Agricola had a son who received a master's degree from the University of Wittenberg. His grandson was an alumnus of the Universities of Tübingen and Wittenberg. Both descendants became Lutheran church ministers. A son-in-law, Johannes Münderlein, was the last Lutheran bishop of Neuburg (1617) and then Superintendent of Regensburg.

Agricola fell ill with apoplexy and died in the early hours of September 29, 1605, in Neuburg an der Donau. His funeral was conducted by Jacob Heilbrunner, preacher at the court of Pfalz-Neuburg.
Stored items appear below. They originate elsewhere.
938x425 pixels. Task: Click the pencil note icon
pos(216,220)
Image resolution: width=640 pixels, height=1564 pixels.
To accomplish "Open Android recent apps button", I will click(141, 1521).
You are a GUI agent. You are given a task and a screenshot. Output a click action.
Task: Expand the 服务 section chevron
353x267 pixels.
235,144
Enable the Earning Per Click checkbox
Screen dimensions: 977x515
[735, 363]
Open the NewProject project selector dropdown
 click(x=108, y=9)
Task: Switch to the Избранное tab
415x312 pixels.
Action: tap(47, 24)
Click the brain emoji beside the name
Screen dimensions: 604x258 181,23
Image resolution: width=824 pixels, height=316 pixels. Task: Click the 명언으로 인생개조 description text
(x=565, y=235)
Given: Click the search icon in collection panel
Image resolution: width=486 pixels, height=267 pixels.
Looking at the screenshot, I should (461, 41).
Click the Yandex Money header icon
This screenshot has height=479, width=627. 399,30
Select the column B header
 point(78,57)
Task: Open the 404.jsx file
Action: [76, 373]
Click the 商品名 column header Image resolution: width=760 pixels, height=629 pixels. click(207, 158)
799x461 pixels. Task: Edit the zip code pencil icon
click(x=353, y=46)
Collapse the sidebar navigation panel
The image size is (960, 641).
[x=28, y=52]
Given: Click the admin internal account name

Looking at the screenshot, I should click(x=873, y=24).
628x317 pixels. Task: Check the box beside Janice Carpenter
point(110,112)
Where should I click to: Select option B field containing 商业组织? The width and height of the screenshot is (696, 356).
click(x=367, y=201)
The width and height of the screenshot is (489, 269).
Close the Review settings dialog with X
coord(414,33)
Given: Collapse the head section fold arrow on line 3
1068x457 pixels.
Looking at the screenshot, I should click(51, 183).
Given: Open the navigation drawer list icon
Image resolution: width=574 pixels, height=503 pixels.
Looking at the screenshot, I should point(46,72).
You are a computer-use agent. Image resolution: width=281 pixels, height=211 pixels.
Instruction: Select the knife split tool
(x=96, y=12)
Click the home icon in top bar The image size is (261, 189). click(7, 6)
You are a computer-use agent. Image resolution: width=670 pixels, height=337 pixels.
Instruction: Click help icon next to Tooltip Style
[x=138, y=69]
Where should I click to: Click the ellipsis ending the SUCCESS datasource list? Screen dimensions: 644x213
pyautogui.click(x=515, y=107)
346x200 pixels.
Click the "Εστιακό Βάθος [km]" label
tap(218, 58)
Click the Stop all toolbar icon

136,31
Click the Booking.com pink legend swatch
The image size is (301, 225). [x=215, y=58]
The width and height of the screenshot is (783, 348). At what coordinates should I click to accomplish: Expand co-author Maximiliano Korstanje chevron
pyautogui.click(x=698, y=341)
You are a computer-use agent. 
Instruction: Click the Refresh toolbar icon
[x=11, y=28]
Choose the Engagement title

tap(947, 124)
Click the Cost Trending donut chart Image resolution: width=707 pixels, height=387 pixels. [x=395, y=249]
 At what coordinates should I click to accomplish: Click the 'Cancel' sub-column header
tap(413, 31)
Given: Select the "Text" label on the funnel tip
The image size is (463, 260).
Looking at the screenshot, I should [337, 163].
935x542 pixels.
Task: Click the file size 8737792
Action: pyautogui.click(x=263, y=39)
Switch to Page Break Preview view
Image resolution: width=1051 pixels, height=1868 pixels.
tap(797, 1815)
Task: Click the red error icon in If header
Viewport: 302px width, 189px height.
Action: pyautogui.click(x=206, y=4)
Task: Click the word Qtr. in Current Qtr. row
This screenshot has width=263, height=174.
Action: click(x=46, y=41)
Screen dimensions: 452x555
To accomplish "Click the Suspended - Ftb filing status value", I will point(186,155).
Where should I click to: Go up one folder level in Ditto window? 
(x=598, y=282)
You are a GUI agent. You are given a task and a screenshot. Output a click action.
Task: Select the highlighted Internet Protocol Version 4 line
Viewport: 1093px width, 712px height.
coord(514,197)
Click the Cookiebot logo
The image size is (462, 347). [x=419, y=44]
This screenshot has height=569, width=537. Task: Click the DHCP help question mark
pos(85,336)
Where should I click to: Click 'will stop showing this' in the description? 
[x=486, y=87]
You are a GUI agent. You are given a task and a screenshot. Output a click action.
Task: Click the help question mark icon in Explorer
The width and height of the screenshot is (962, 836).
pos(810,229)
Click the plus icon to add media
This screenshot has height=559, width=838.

Heilbrunner described the late Agricola as 'an active, honest and assiduous man who was dedicated to his colleagues, superintendents, church ministers and teachers of all the principality; [he was] also dedicated to his parishioners and known to all'.

==Education==

Agricola entered the "Gymnasium Illustre" at age ten, in 1566. He showed promise, so in 1575, Prince Philip Louis, Count Palatine of Neuburg sponsored Agricola's ongoing theological studies.

On January 5, 1576, Agricola registered at the University of Tübingen (Württemberg) as Magnus Agricola Holtzensis. He received his "Baccalaureus" on March 27, 1577, and a "Magister" degree on July 30, 1578. He continued his university studies until 1582.

==Ecclesiastical career==

Agricola held a number of ecclesiastical posts (Pfarrer, Konsistorialrat, Inspektor, Kirchenrath, Konsistorialassessor) in Neuburg an der Donau, Bavaria in a career spanning three decades.

His first post was deacon of St Peter's of Neuburg (1582–1583). He then became the minister of the Frauenkirche (1583–1599). From 1599 to 1603, he was Hofdiakon at the Palace of the Court of Neuburg. From 1603 until his death in 1605, Agricola was the Superintendent (Lutheran bishop) of Neuburg.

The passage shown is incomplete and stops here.